_PROBLEM TO WORK ON_
In the data below, the answer is the run of lines from the line containing "Lash Lifting (48, 98)" through the line containing "Laminace obočí (53, 107)", both included; print it exactly and nothing else.

_DATA LISTING_
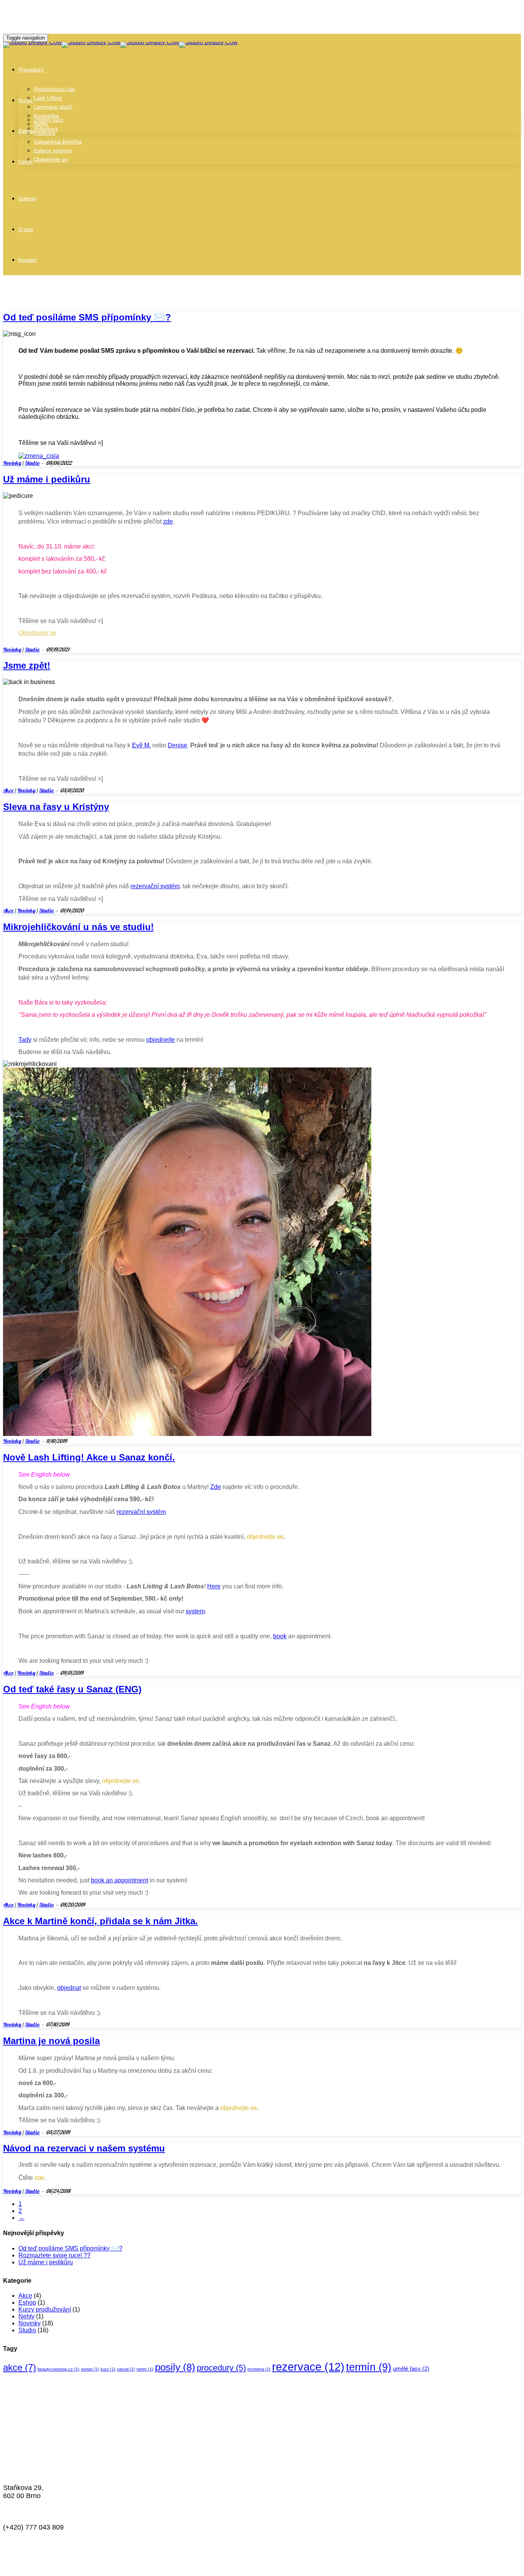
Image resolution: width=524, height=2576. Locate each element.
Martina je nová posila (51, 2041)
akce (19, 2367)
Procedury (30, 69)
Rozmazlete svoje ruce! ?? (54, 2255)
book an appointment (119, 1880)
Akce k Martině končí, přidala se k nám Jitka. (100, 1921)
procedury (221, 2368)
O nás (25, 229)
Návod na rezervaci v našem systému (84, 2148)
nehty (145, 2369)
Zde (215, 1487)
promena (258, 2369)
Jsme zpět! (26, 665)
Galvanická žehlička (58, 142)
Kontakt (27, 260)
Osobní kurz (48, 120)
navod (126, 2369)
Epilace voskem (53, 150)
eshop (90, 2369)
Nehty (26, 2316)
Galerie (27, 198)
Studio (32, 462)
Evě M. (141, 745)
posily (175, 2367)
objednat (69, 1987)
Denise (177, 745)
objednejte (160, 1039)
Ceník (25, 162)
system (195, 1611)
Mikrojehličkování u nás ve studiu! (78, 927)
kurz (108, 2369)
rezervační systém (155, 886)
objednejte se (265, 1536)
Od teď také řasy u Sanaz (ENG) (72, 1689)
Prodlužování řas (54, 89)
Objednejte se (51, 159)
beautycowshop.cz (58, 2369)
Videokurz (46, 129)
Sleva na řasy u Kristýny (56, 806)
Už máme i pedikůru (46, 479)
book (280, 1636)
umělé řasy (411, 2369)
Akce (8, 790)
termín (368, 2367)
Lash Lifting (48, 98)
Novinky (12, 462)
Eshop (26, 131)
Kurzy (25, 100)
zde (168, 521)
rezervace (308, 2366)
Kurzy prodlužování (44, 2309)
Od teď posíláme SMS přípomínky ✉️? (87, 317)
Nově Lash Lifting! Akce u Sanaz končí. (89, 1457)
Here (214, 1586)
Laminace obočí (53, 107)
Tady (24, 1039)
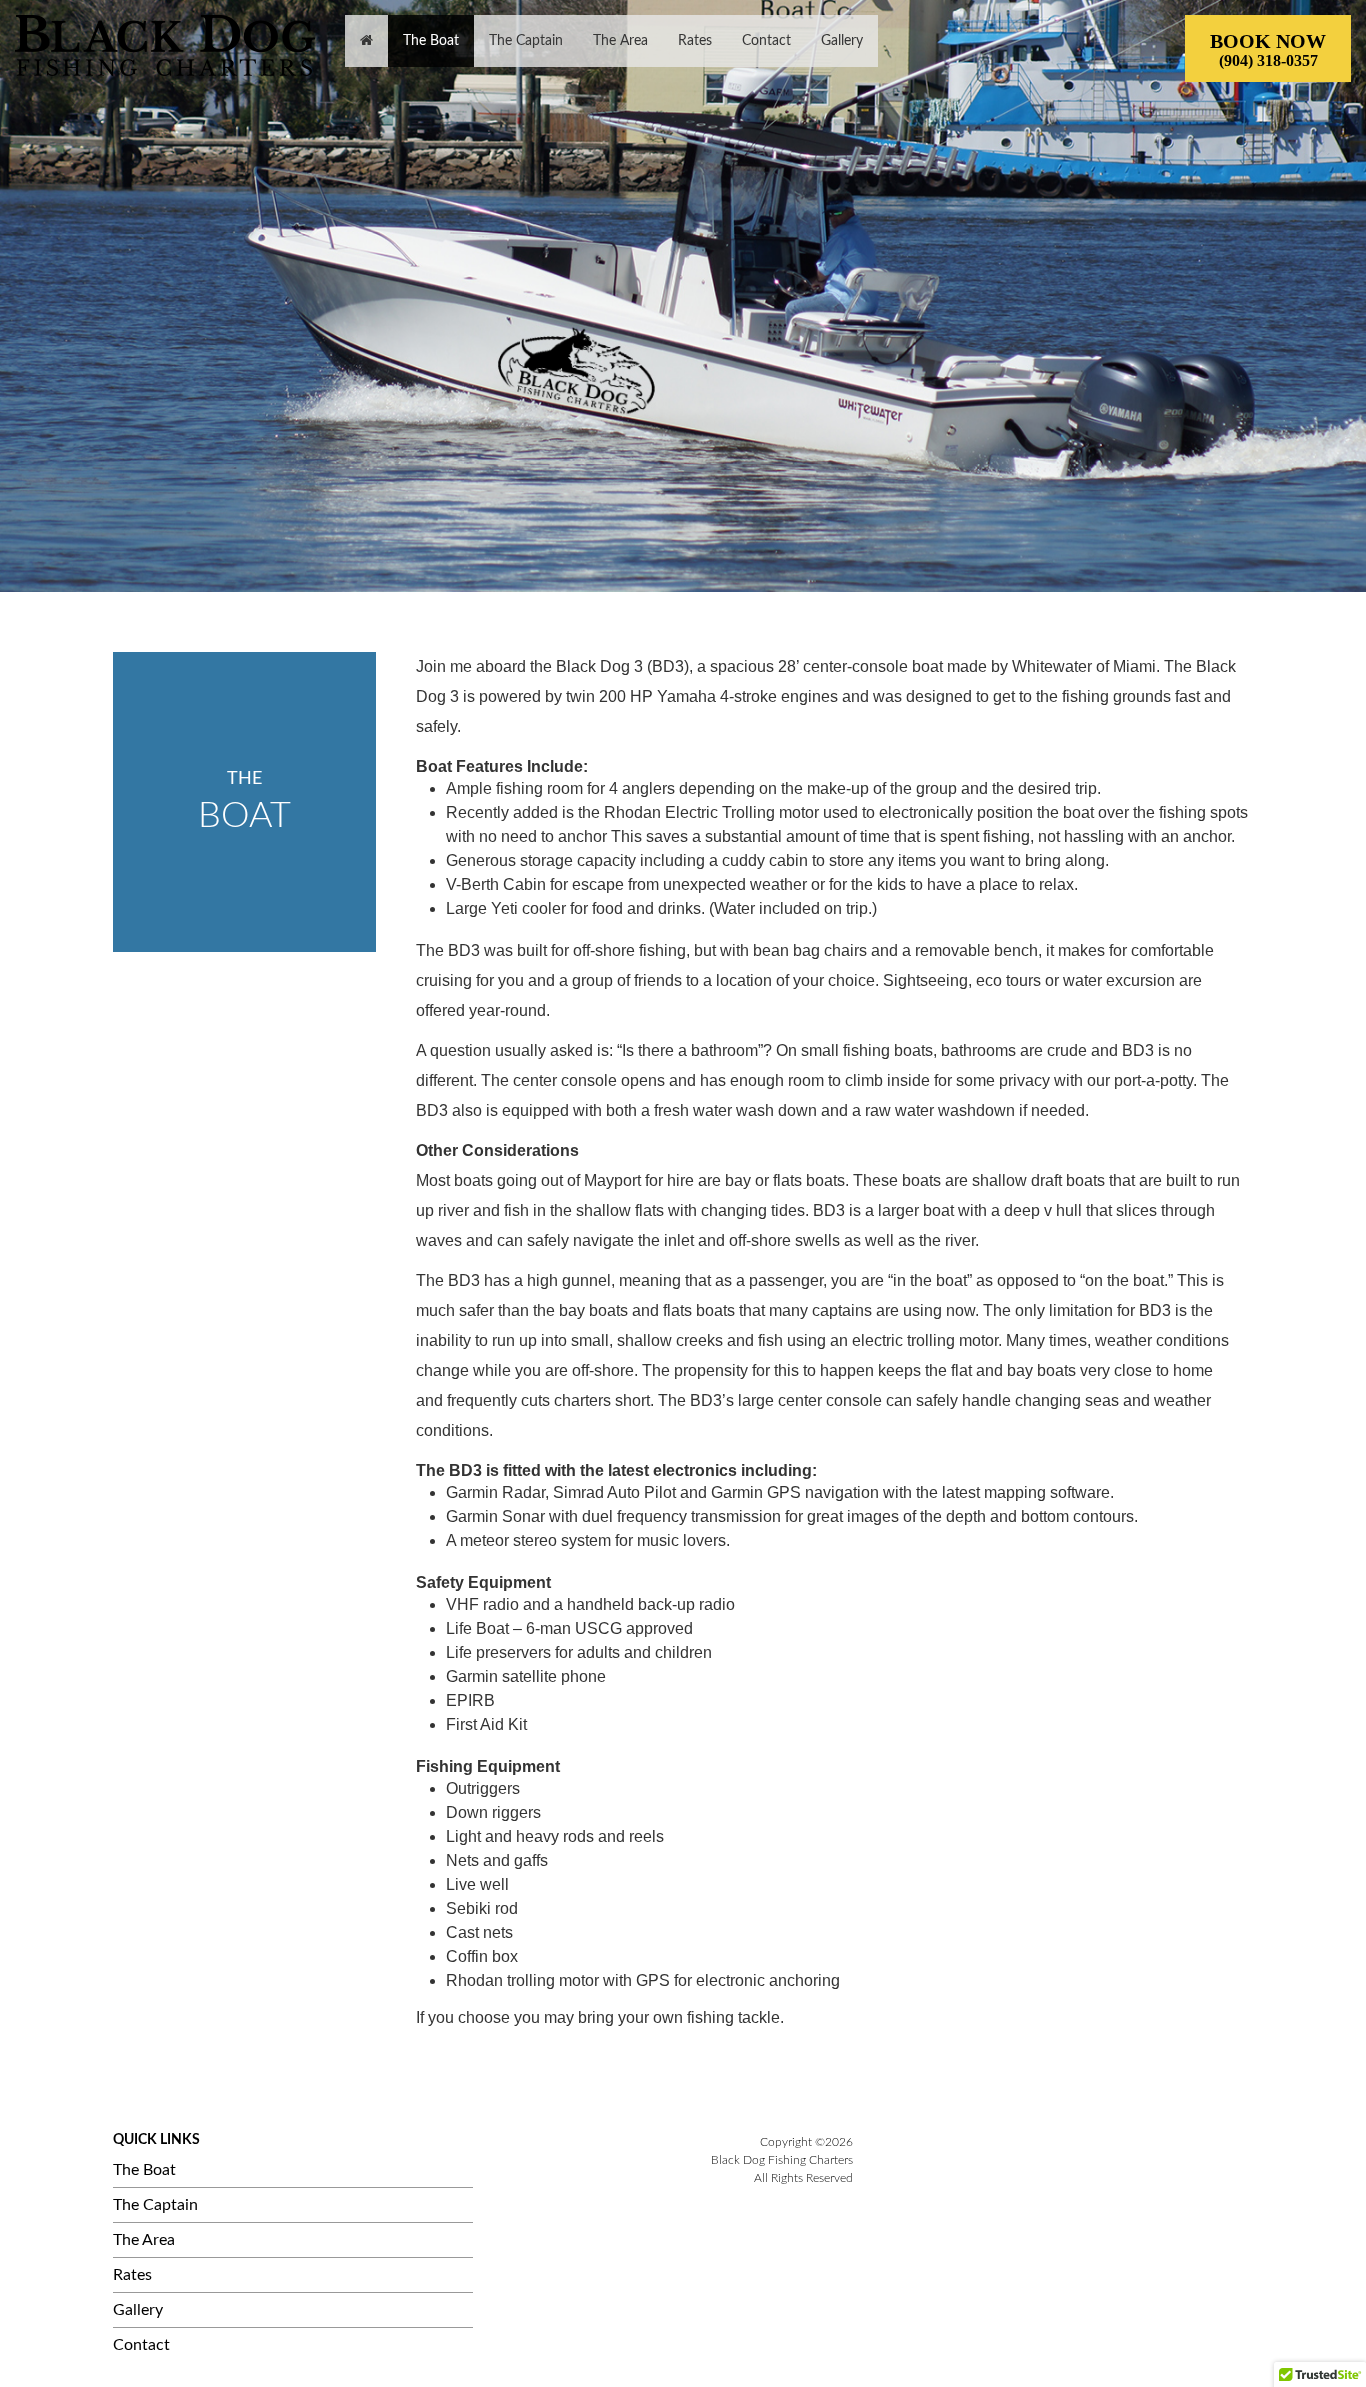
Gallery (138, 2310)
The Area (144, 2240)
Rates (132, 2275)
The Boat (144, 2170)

--

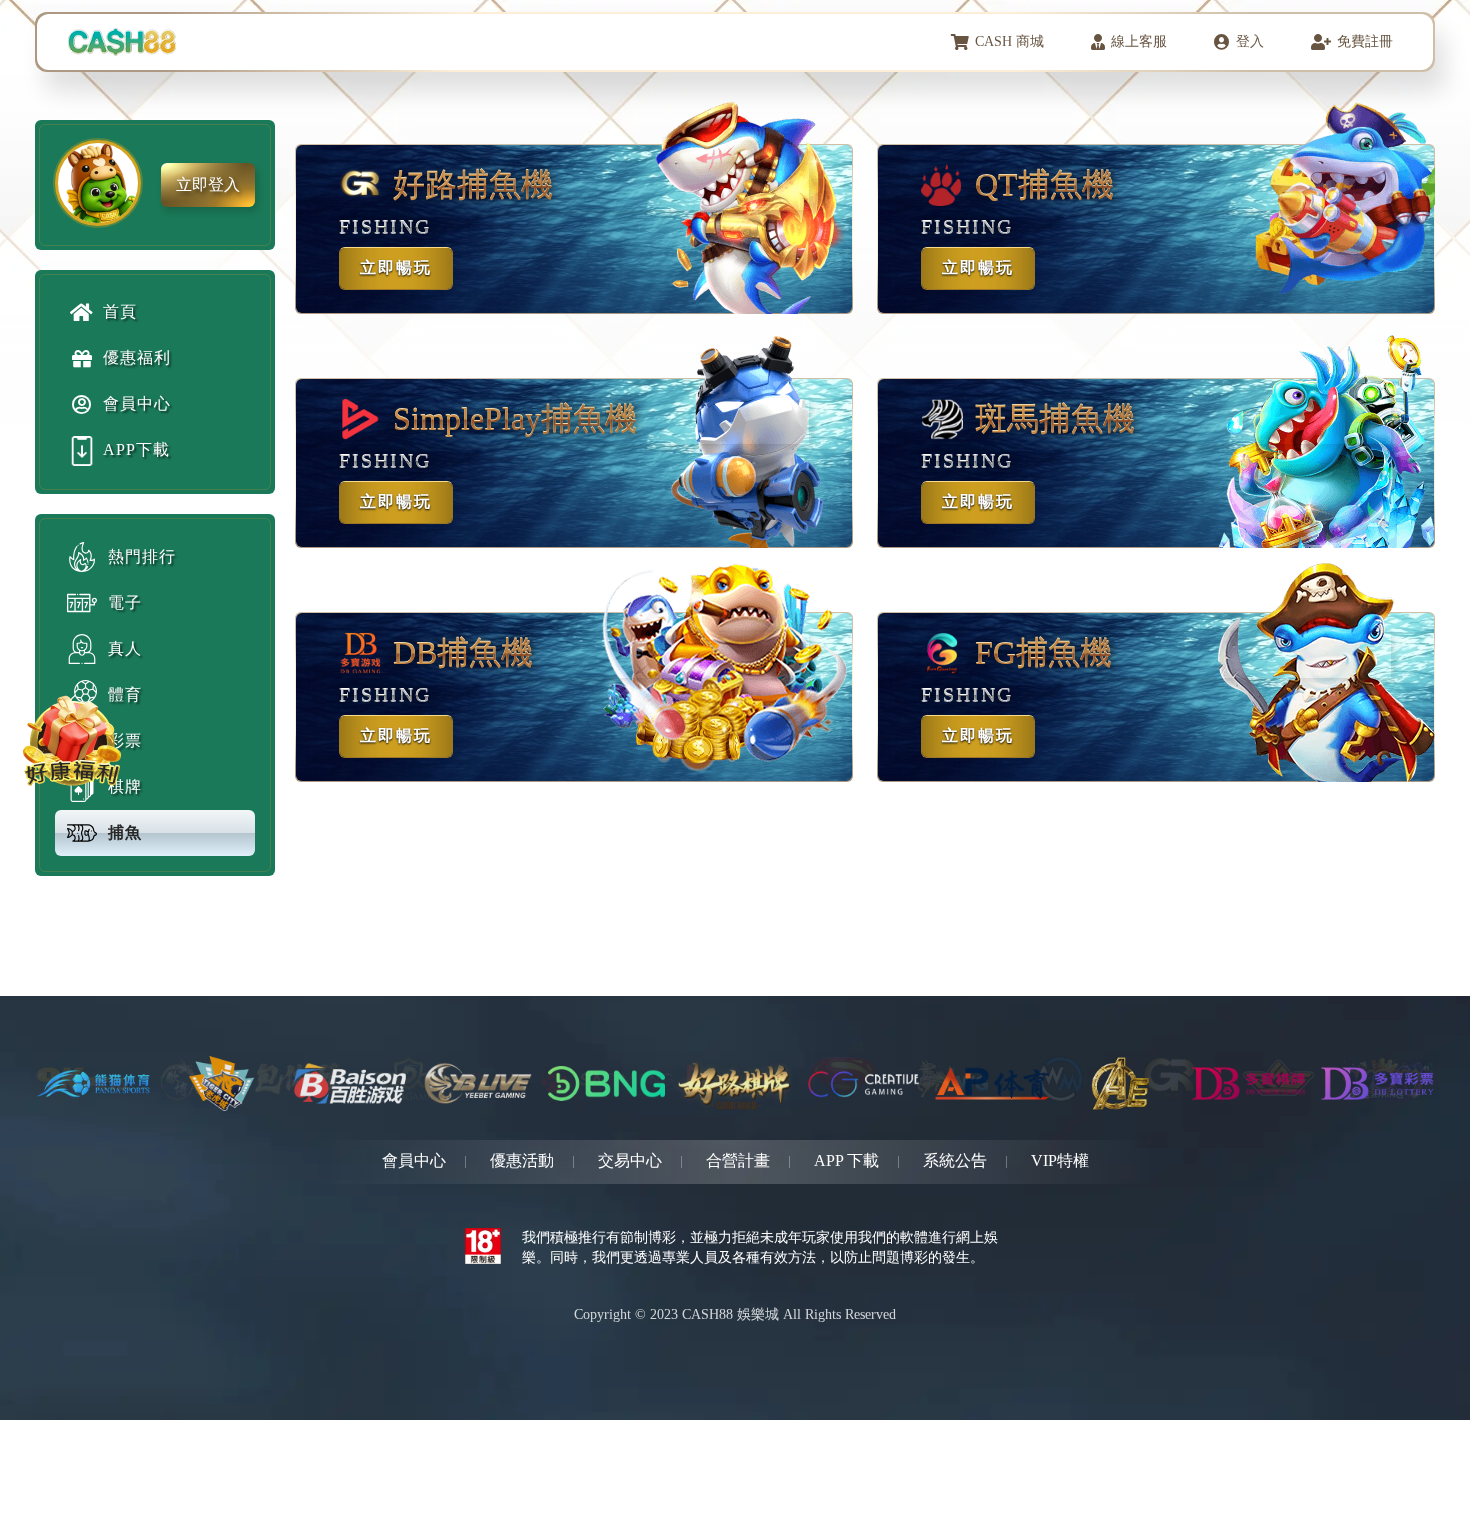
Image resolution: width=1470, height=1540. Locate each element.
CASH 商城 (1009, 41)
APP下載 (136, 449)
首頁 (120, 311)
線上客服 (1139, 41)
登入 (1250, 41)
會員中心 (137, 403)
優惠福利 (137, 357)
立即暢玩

_EXERCISE RESPONSE_
Lash Lifting (48, 98)
Novinky (12, 462)
Eshop (26, 131)
Kurzy (25, 100)
zde (168, 521)
rezervace (308, 2366)
Kurzy prodlužování (44, 2309)
Od teď posíláme SMS přípomínky ✉️? (87, 317)
Nově Lash Lifting! Akce u Sanaz končí. (89, 1457)
Here (214, 1586)
Laminace obočí (53, 107)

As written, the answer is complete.